When I cook dinner at home, I’ll make a one-pot meal, chao mian, meaning "stir noodle" or chow main as you probably call it. Marinate some sliced chicken in five-spice powder and minced garlic for a few minutes. Cook noodles in boiling water – buy dried, long wheat-flour noodles; don’t bother with ready cooked. Drain and put to one side; you can toss in a bit of sesame oil to stop them sticking. Chop red pepper, bok choi and spring onion. Mince some ginger. Get your wok nice and hot. Cook the chicken until it’s fully opaque. Put to one side. Add the other ingredients, stir then and add a splash of water to create steam to help cook the veg. After about 40 seconds return the chicken to the wok, season with soy sauce, sesame oil, and add the noodles. And that’s it a modern, one-pot dish.
Customer Reviews
Not so easy
I entirely agree with the first reviewer, in that these recipes are among the tastiest food I've ever eaten - and I've been cooking for over 30 years, including Chinese food. The only criticism I would make is that in some places the text is somewhat light on detail. Anyone tackling the "Spicy dofu & edamame beans" needs to be aware that you will need a non-stick saucepan to fry the dofu. Since I cook with cast iron saucepans, and stainless steel is widely used, the injunction "careful not to break the bean curd" needs to be supported by this information. There are a number of other lacunae of this sort in the text which give rise to doubts and ambiguities regarding timing and technique. In case anyone thinks that this somewhat petty, I should note that I'm currently using these recipes four days out of seven. More importantly there will be those coming to this kind of cooking for the first time, so that a little extra detail would not go amiss.
Bland and Samey
There must be some easily pleased folks around judging by the reviews. Well, I'm not one of them. I've seen the series and bought my wife the book and we both agree that it's, to say the least uninspired. Most of the recipes use the same basic ingredients regardless of the meat or fish content and generally end up tasting like a rough amalgam of far eastern food. I've travelled extensively woorldwide through my work and there's not a shred of doubt that most of these rather bland same tasting dishes do not do justice to the real thing. I will admit happily that once in while when you fancy a generic Chinese style dish, this book provides something quick and easy. And as the only things required are garlic, ginger, sherry and a bit of soy sauce it doesn't really matter what page you open - they are all the same. So even chosing a meal doesn't require any thought. To round up, bland, uninspired but quick and easy.

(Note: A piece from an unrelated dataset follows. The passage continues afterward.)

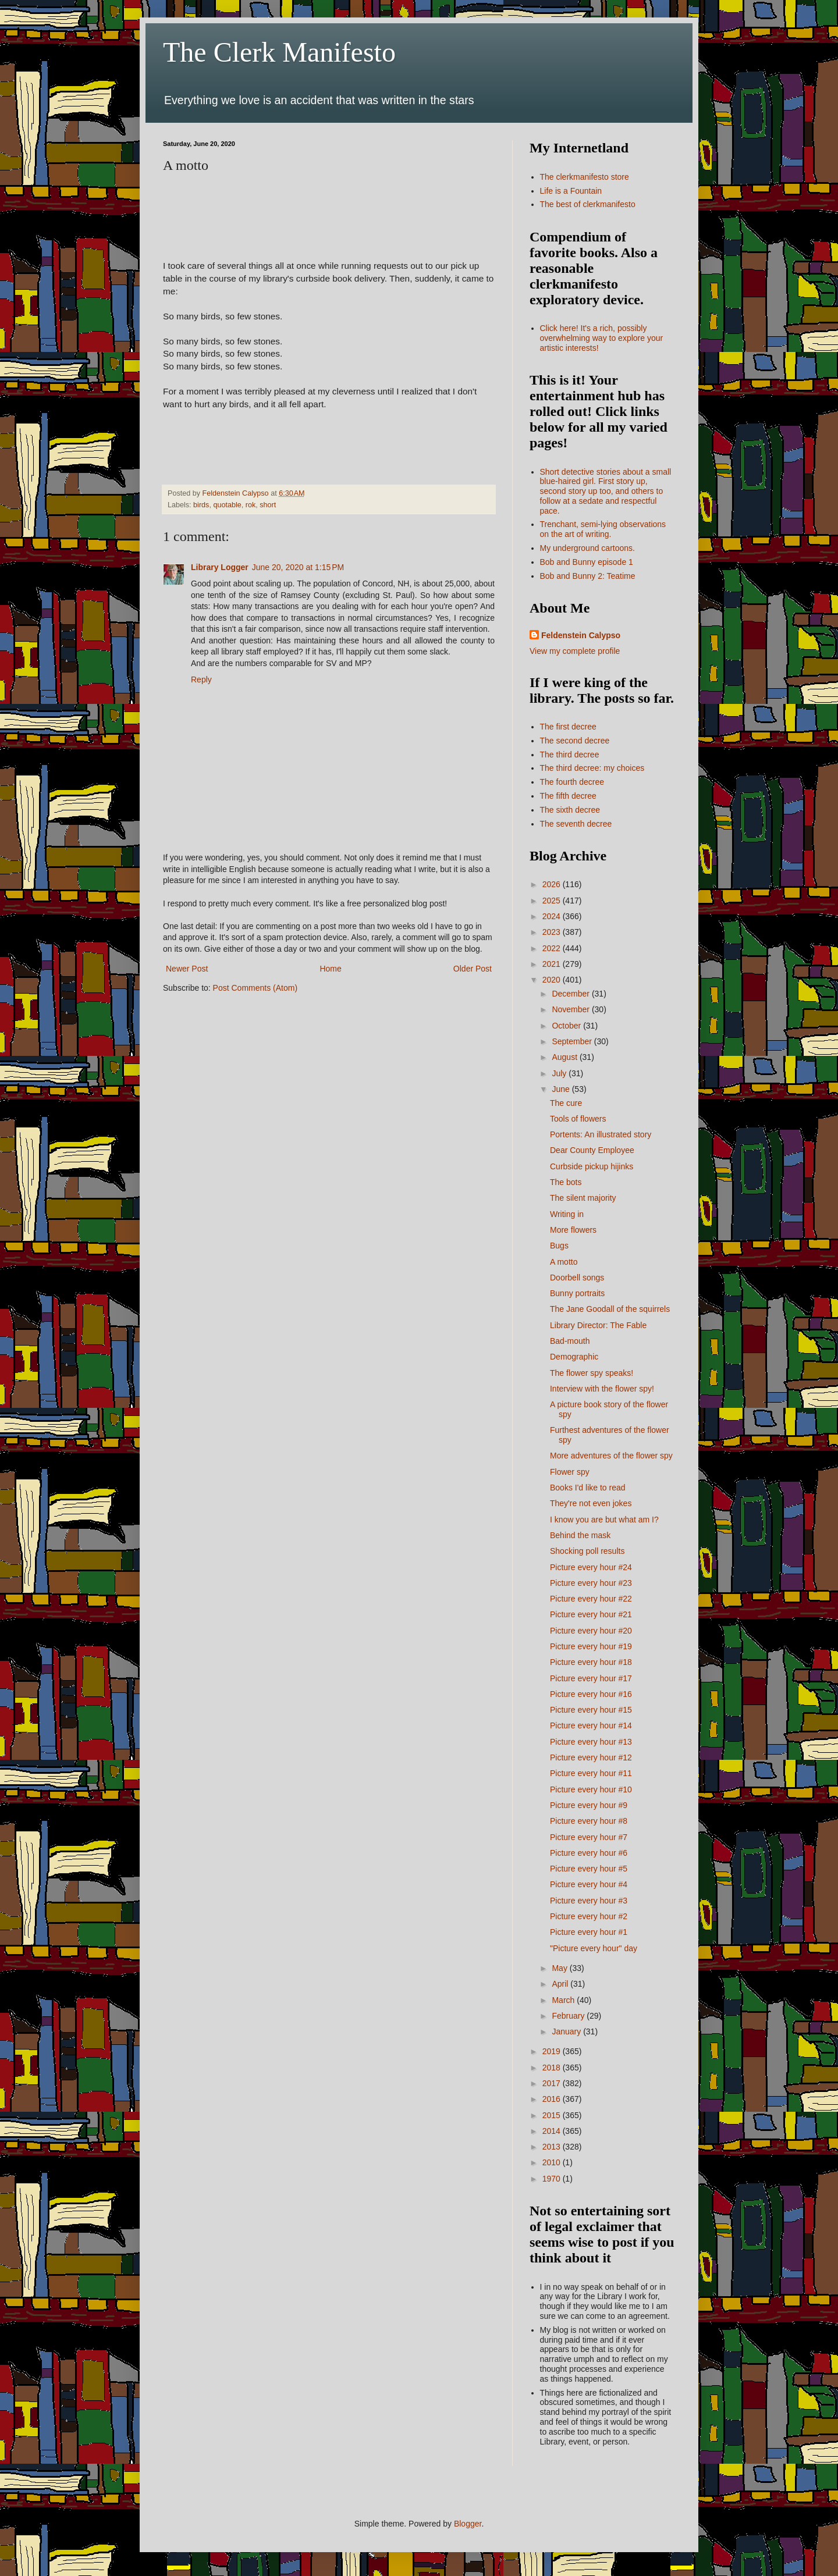  Describe the element at coordinates (255, 987) in the screenshot. I see `Post Comments (Atom)` at that location.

Excellent chinese recipes with the Ching twist
I already had and liked Ching's China Modern but this is easily the better book. I've got a library of chinese cookery books, but if you bought only one I'd recommend this one. It's even replacing my trusty, bespattered and dog eared Ken Hom. I find the most appealing thing about Ching's recipes is that they offer a very personal, modern 'take' on many traditional recipes. I also find that hers tend to be punchier with more flavour and pizzazz than many other versions. Maybe it's my despoiled western palate but I prefer her flavoursome approach. The Chili Chicken sauce will become a mainstay of my repertoire (and yes it can be distinctly lively); ditto the Dan Dan noodles and our favourite the Gong Bao. Her approach gives you confidence to take ownership of these recipes and even add your own twist. There's a good range as well, this book is equally useful as a everyday weekly reference with many recipes that fit in easily with a busy workaday lifestyle and aalso as a resource for entertaining friends, special occasions and for party food. I can't think of many books that are so down to earth useful and can take much repeated traditional recipes and yet reflect the author's personality and tastes. The errors cited in the Singapore Noodles are well pointed out though, it should definitely be 2 teaspoons of tumeric (not tablespoons). I'd go one further though and substitute a mild or medium curry powder. All in all I'd rate Ching as the new Ken Hom for the modern cook.